Selected excerpt |
==*==
A survey of the historical and social evolution of international territorial administration shows that the exercise of territorial authority by international entities is mainly a twentieth-century phenomenon which gradually replaced previously established models of foreign state administration, such as protectorates, condominiums or regimes of belligerent occupation following territorial conquest. It covers cases of territorial administration in which international organisations exercise administering authority or control over territories, either directly or through international institutions acting on their behalf or with their approval.

International territorial administration shares conceptual parallels with three major techniques of the governance devices of the twentieth century: The Mandate System, the Trusteeship System and post-surrender occupation. It draws, in particular, upon the concept of fiduciary authority inherent in the Mandate and the UN Trusteeship System and the temporal limitations inherent in trusteeship occupation. Nonetheless, international territorial administration constitutes an independent governance technique, both in form and in substance.
==*==
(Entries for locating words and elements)
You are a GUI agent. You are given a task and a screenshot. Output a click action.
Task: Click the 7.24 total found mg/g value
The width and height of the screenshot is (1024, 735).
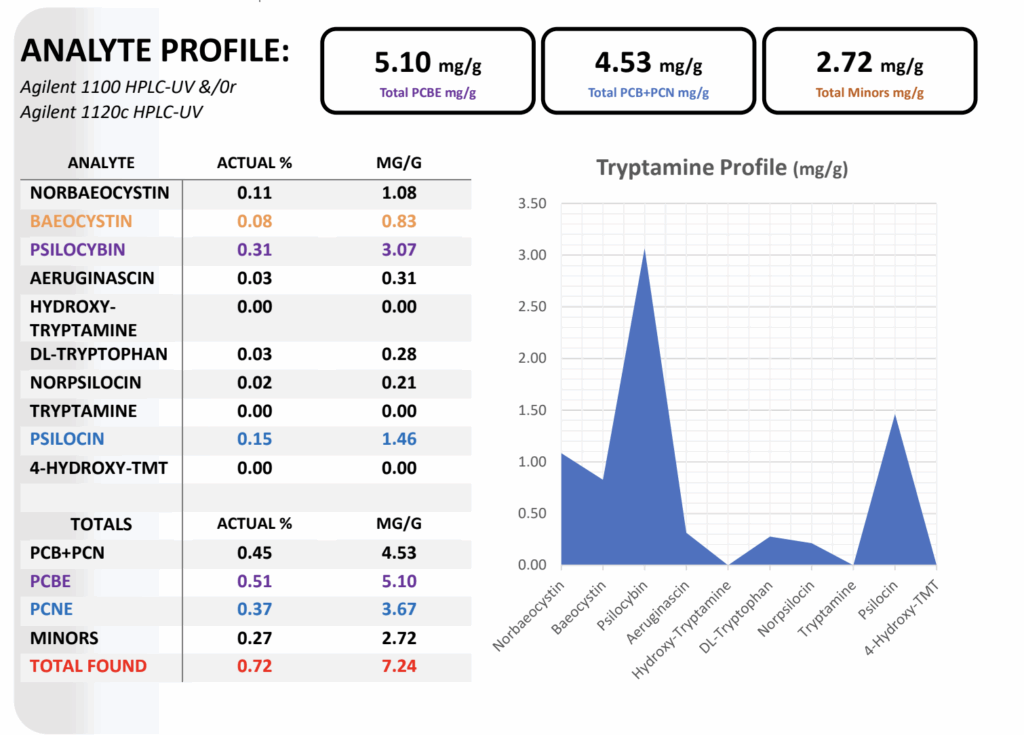398,666
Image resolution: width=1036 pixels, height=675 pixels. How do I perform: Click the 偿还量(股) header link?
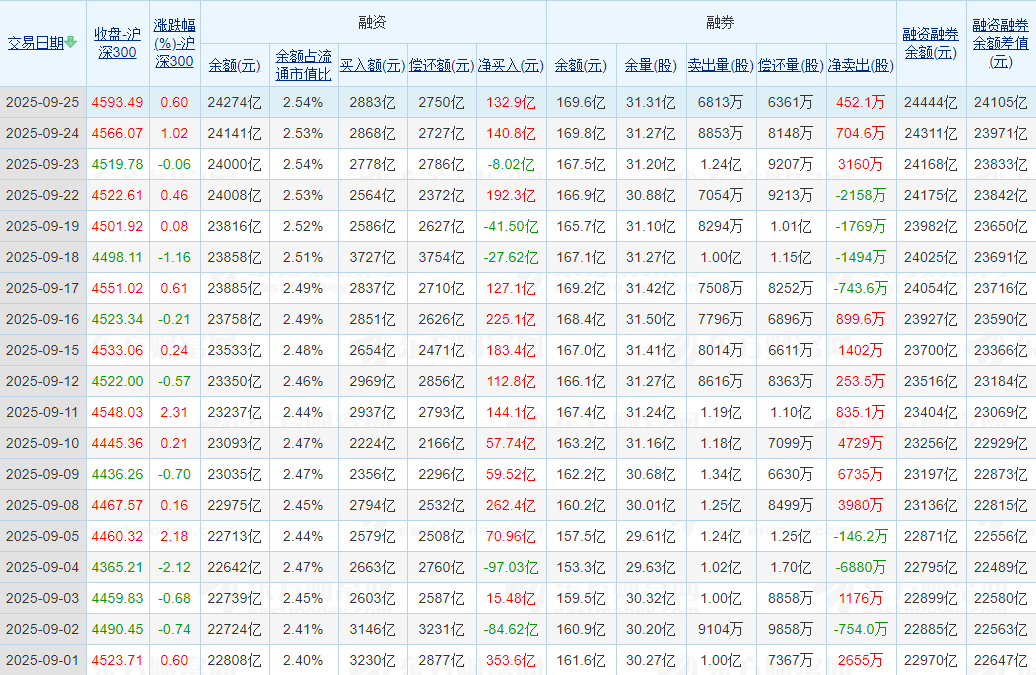tap(790, 65)
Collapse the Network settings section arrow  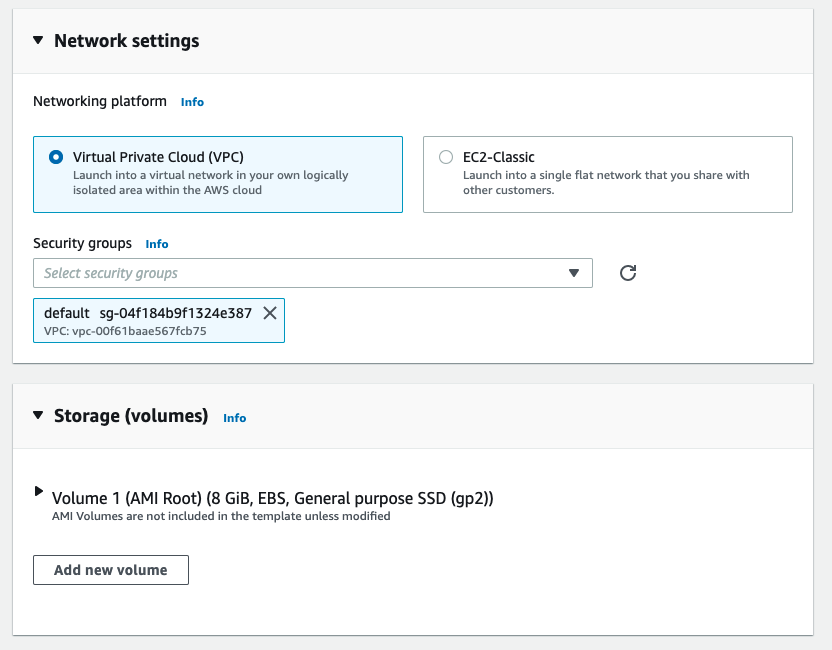pos(38,41)
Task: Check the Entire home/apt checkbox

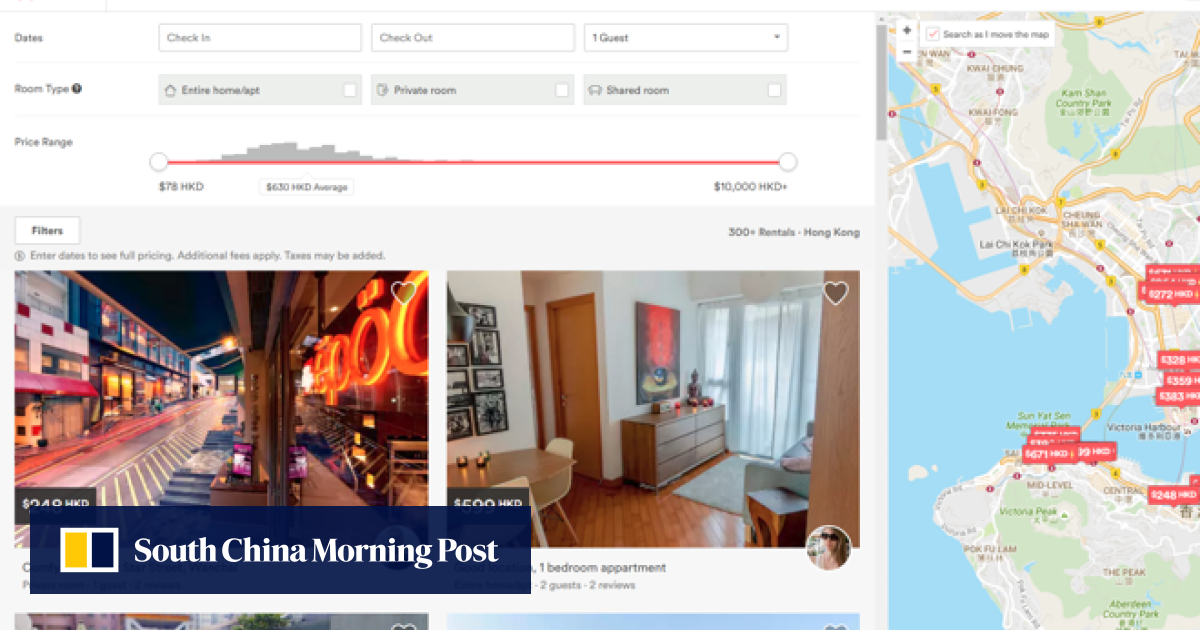Action: coord(350,90)
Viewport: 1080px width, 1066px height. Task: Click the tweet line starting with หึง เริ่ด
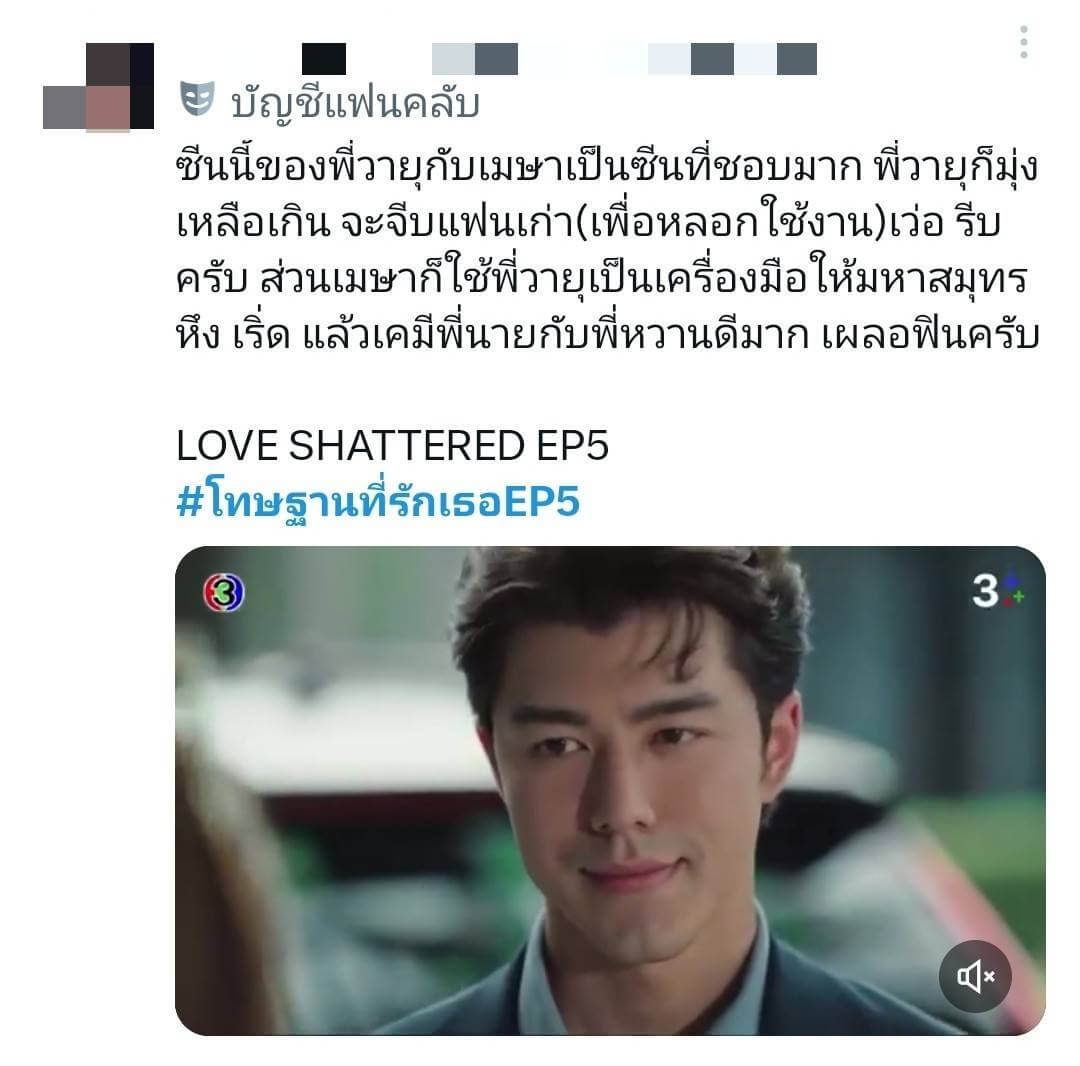(608, 335)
==*==
Your task | Retype everything from "A survey of" down to "with their approval." in the passage on international territorial administration. This data was drawn from a separate source.

Response to the exercise |
A survey of the historical and social evolution of international territorial administration shows that the exercise of territorial authority by international entities is mainly a twentieth-century phenomenon which gradually replaced previously established models of foreign state administration, such as protectorates, condominiums or regimes of belligerent occupation following territorial conquest. It covers cases of territorial administration in which international organisations exercise administering authority or control over territories, either directly or through international institutions acting on their behalf or with their approval.